## Problem details
For the material below, return exactly the lines starting at the line containing "Screen dimensions: 1487x812" and ending at the line containing "Task: Open the Marathon Info layout thumbnail", both ends included, and no others.

## Data supplied
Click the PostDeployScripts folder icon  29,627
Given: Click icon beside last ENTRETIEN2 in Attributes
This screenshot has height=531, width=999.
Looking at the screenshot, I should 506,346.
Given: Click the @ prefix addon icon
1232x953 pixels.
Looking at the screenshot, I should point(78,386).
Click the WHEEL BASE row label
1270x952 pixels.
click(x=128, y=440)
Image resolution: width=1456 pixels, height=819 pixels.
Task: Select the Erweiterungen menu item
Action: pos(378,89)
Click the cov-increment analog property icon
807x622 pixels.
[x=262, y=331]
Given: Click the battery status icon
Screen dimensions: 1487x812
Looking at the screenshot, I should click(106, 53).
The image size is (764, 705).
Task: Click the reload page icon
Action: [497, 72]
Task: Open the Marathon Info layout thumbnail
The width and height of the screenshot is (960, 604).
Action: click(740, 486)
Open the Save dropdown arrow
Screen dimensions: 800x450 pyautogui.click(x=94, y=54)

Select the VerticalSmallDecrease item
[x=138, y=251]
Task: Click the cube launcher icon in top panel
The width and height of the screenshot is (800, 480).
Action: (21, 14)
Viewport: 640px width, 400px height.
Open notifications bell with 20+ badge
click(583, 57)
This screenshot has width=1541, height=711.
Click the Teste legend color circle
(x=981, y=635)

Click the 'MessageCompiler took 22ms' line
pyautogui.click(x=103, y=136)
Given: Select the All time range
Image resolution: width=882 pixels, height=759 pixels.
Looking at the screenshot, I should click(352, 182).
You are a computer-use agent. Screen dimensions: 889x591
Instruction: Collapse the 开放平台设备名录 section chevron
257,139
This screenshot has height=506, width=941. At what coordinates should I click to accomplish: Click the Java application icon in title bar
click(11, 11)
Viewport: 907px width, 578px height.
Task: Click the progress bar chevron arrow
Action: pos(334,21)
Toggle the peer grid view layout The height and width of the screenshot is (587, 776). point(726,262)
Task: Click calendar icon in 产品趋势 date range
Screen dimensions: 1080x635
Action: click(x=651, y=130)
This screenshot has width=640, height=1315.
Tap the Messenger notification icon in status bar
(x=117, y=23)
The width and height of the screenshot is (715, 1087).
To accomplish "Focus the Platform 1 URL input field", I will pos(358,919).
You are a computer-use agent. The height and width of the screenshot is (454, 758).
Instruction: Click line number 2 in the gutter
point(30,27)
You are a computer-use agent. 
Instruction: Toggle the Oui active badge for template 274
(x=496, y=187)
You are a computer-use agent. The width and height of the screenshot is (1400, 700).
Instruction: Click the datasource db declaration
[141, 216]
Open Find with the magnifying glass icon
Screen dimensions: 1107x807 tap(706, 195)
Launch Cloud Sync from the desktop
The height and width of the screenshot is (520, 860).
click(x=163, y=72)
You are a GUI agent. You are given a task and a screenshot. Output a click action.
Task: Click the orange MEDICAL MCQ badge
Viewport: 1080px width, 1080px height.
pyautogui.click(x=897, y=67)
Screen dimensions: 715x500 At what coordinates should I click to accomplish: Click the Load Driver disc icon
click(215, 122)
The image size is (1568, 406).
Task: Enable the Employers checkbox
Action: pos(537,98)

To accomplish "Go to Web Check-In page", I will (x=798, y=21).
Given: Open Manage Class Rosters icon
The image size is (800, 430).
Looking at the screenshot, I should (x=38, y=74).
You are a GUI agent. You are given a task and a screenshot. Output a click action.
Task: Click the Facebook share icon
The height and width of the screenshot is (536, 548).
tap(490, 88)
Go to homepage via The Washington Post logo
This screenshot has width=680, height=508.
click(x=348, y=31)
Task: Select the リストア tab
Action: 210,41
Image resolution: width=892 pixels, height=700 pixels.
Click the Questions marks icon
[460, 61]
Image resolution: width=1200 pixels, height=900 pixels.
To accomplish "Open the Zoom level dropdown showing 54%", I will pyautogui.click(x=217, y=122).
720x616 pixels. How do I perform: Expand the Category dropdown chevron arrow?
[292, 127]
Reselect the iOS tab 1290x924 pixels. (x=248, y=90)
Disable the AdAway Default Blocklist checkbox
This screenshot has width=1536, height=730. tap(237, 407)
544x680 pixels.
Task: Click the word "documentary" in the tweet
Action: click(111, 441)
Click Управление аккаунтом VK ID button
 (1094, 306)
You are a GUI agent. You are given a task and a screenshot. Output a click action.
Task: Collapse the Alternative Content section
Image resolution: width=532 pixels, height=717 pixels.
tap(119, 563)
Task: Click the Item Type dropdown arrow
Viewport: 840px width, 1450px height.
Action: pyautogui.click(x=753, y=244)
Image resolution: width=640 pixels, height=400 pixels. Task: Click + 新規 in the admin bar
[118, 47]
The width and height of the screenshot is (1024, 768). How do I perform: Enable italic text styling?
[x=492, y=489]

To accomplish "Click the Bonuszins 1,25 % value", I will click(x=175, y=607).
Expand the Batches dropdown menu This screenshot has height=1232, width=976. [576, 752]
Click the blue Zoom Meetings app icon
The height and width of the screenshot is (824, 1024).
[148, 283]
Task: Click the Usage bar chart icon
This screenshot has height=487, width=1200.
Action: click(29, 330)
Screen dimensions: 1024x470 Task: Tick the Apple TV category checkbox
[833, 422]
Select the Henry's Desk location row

## Exercise output
Screen dimensions: 1487x812
Looking at the screenshot, I should click(106, 53).
The image size is (764, 705).
Task: Click the reload page icon
Action: [497, 72]
Task: Open the Marathon Info layout thumbnail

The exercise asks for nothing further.